The world is designed to cater to right-handed people. Scissors don't work if you try them left-handed. Fixed desks in large lecture halls typically will be on the right. Ever noticed that older credit card machines had you swipe on the right side? Even though about 10% of the population is left-handed, researchers are still stumped as to why some favor their left hands. Some believe that handedness is a combination of a child's developmental process and as many as 40 genes, according to MedlinePlus.

While there are many myths surrounding left-handedness, such as higher creativity or intelligence, there are some scientific studies that suggest health differences between right and left-handers. An often-cited 2007 article in the British Journal of Cancer suggested that left-handedness may be linked to an increased risk of breast cancer. In particular, left-handed post-menopausal women were 2.5 times more likely to develop breast cancer than right-handed women after menopause. However, research linking left-handedness and cancer has been subject to debate.

The link between cancer and left-handedness

A 2007 article in Epidemiology followed more than 12,000 Dutch women for 13 years. During that time, 252 women passed away. The researchers compared the mortality rates between left-handers and right-handers and found that left-handers had a 70% higher risk of dying from cancer and twice the risk of dying from breast cancer. They were also four times more likely to die from colorectal cancer. The researchers said that the research findings were limited by the small number of people who died during the study.

A 2007 commentary in Epidemiology criticized much of the research on left-handedness. The author wrote, "At this point, I should disclose that I am left-handed, and having successfully dodged a number of disorders, I doubt that my left hand is prematurely pulling me toward my grave. However, I am not alone in thinking that the literature on handedness suffers from a number of ills, irrespective of the putative illnesses suffered by left-handers."

The confusion of the research on the link between breast cancer and left-handedness was enough for Susan G. Komen to consider it to be a myth. The organization noted that several other studies have found left-handed people don't have an increased risk for breast cancer.

Some research shows a decrease in cancer risk

A 2003 article in Cancer Epidemiology, Biomarkers & Prevention looked at the connection between handedness (being left or right-handed) and the risk of developing brain tumors. The results suggested that individuals who identified as left-handed or ambidextrous had a lower risk of brain tumors compared to those who identified as right-handed. The reduced risk was observed in both men and women, as well as for tumors on the left or right side of the brain. The researchers cautioned that these findings need further confirmation.
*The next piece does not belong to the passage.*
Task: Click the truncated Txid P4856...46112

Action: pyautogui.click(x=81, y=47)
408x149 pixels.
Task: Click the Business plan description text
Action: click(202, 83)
McGill believes that the research showing a connection between left-handedness and health could be attributed to publication bias, which says that positive findings are more likely to be published, leaving readers uncertain about the existence of unpublished studies that find no connection. Some researchers might put left-handedness as an extra question in a survey that might be unrelated to handedness, and if a link is found, they'd publish it. If not, it's not mentioned in the study. It also pointed to the shock value of some of the research findings on left-handedness that often gets publicized in the media. This often perpetuates the myths and misunderstandings regarding research.